External libraries used

  • dpkt==1.9.7.2
  • pickle
  • base64
  • struct

Project structure

  • analysis_components/: Folder containing processed pcap files serialized and stored in pickle format
  • PartA/part_a.py: Analysis program for part A
  • PartB/part_b.py: Analysis program for part B
  • PartC/part_c.py: Analysis program for part C
  • PartA/part_a.rtf: Analysis for part A
  • PartB/part_b.rtf: Analysis for part B
  • PartC/part_c.rtf: Analysis for part C
  • PartD/part_d.rtf: Analysis for part D
  • pcap/: Folder which stores all the pcap files used in the analysis
  • analysis_pcap_tcp.py Provides classes to analyze tcp segments in the pcap files
  • analysis_pcap_http.py: Provides classes to analyze http packets in the pcap files
  • utils.py: Provides basic utilities for printing results and unpacking binary data from the pcap files
  • documentation.pdf: Documentation for the high level overview of analysis_pcap_tcp.py and analysis_pcap_http.py

Installation and setup

$ pip3 install -r requirements.txt

Usage

For running the files for different parts, use the following commands:

$ python3 ./PartA/part_a.py
$ python3 ./PartB/part_b.py
$ python3 ./PartC/part_c.py

analysis_pcap_tcp.py and analysis_pcap_http.py provides some classes and functions which are used in each of the four parts for the analysis

Usage for analysis_pcap_tcp.py

from analysis_pcap_tcp.py import *

pcap_file = "" # pcap file name

# get the components required for analysis from the pcap_file
# you can form components only for packets with specific source and destination, 
# by specifying it in src_ip and dst_ip parameters
components = TCPPCapAnalyzer.process_pcap(pcap_file=pcap_file, src_ip=src_ip, dst_ip=dst_ip)

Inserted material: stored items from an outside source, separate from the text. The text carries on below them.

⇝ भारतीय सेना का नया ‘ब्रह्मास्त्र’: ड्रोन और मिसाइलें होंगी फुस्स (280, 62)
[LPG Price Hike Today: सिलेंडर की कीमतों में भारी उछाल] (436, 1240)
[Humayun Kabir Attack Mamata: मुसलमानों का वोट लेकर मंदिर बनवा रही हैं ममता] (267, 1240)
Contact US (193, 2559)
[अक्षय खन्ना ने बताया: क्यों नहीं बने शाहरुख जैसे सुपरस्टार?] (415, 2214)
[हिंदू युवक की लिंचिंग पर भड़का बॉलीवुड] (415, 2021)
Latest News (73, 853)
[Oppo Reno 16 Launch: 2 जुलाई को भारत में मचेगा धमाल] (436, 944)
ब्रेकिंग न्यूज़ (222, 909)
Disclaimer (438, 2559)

# print tcp segment to see its contents
print(components.tcp_segments[0])

# output
"""
========================================================
| TCP SEGMENT                                          |
| src-ip: 130.245.145.12                               |
| dest-ip: 128.208.2.198                               |
| src-port: 43498                                      |
| dest-port: 80                                        |
| sequence-num: 705669102                              |
| ack: 0                                               |
| data-offset: 10                                      |
| reserved: 0                                          |
| flags:                                               |
| - ns: 0                                              |
| - cwr: 0                                             |
| - ece: 0                                             |
| - urg: 0                                             |
| - ack: 0                                             |
| - psh: 0                                             |
| - rst: 0                                             |
| - syn: 1                                             |
| - fin: 0                                             |
| window-size: 42340 bytes                             |
| checksum: 63936                                      |
| urgent-ptr: 0                                        |
| payload-size: 20 bytes                               |
| timestamp: 1487361393.534537                         |
| base64-encoded-payload: AgQFtAEBCAoObomWAAAAAAEDAw4= |
========================================================

# get throughput for every connection
empirical_throughput = TCPPCapAnalyzer.get_empirical_throughput(components.tcp_connections)
theoretical_throughputs = TCPPCapAnalyzer.get_theoretical_throughput(connections=components.tcp_connections, src_ip=src_ip, dst_ip=dst_ip)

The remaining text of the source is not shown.